(Beginning of RECORDS SHOWN)

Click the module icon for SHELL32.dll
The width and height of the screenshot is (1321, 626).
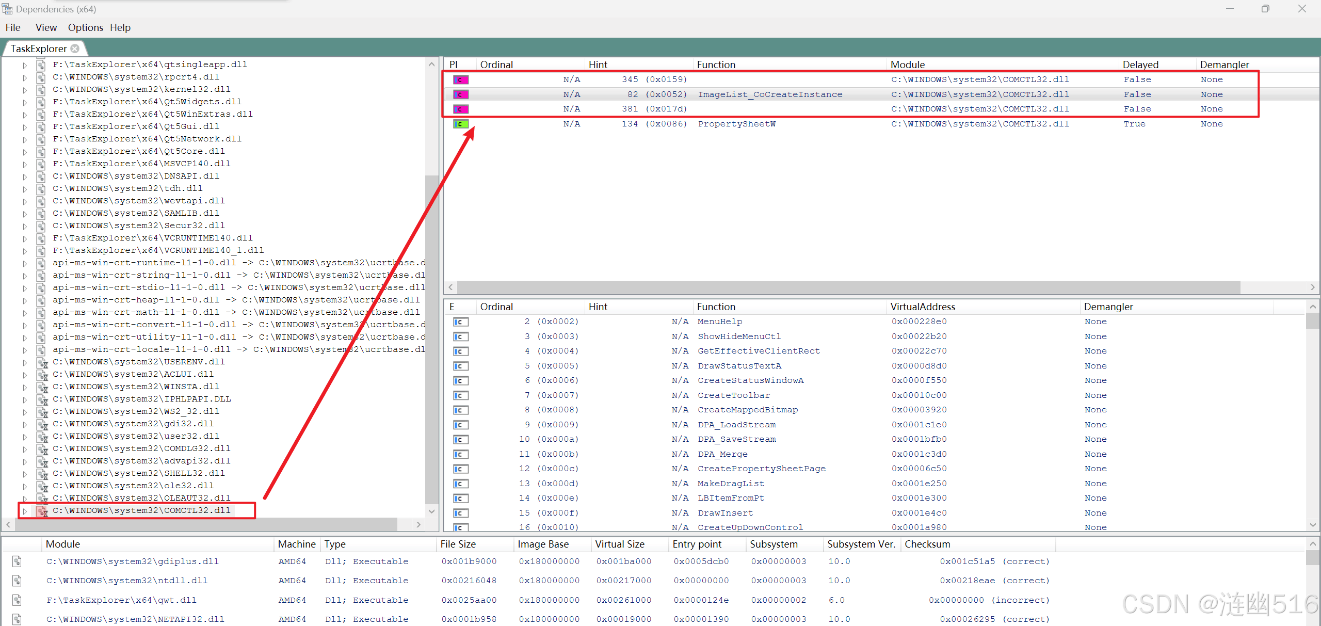[x=42, y=474]
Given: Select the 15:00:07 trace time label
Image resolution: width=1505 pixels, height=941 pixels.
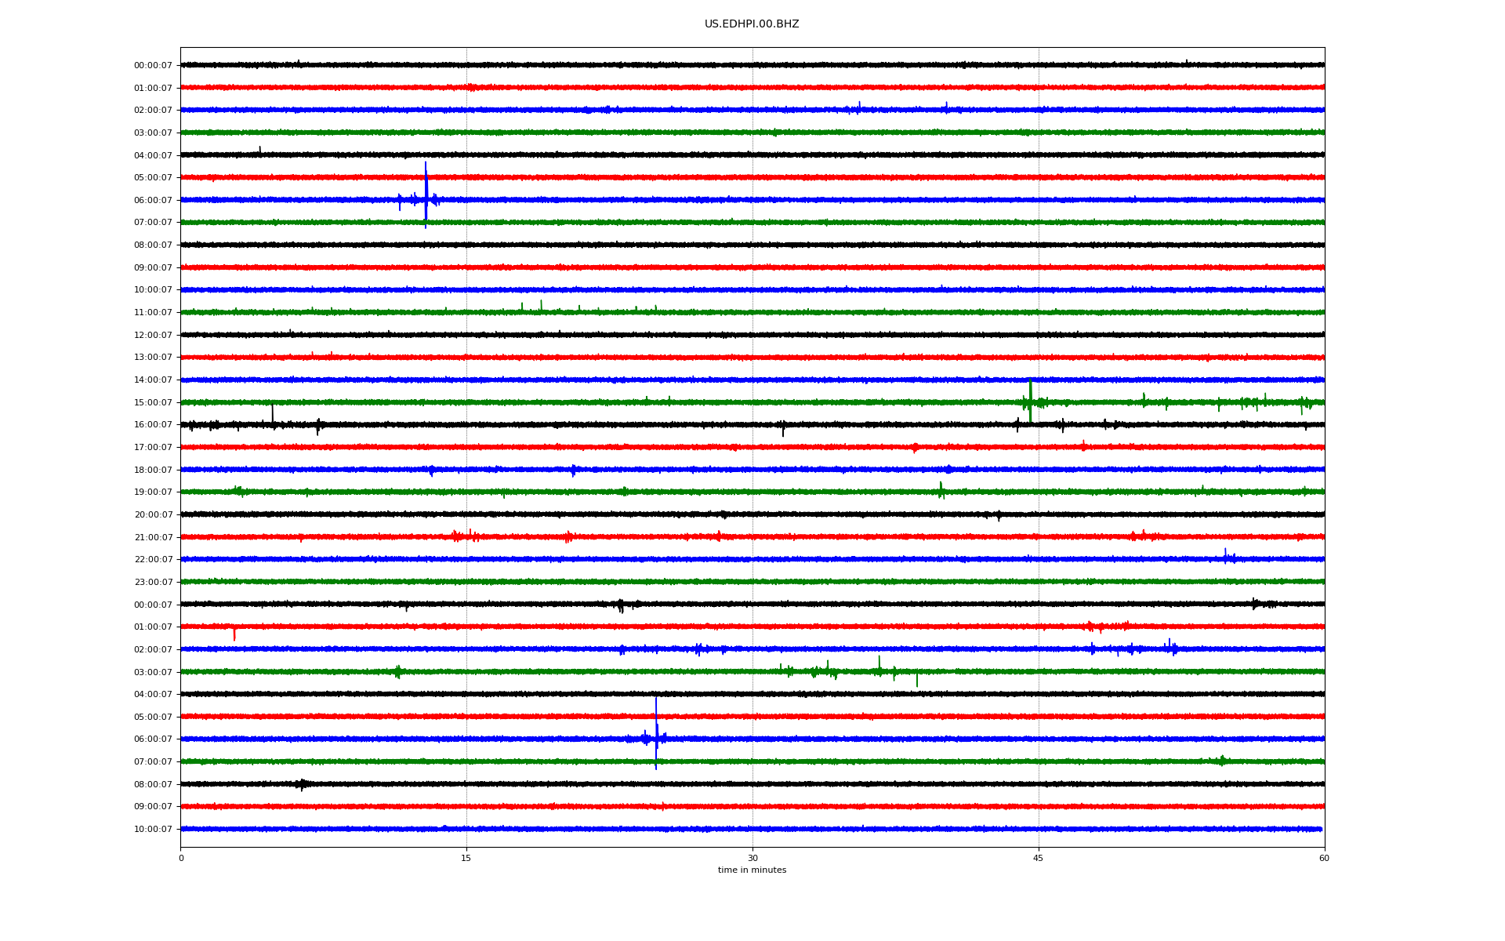Looking at the screenshot, I should [x=153, y=403].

(End of RECORDS SHOWN)

_YOUR TASK_
The answer is a faithful copy of the records above, with the pictures removed.

_ANSWER TO THIS TASK_
Click the module icon for SHELL32.dll
The width and height of the screenshot is (1321, 626).
[x=42, y=474]
Given: Select the 15:00:07 trace time label
Image resolution: width=1505 pixels, height=941 pixels.
Looking at the screenshot, I should [x=153, y=403].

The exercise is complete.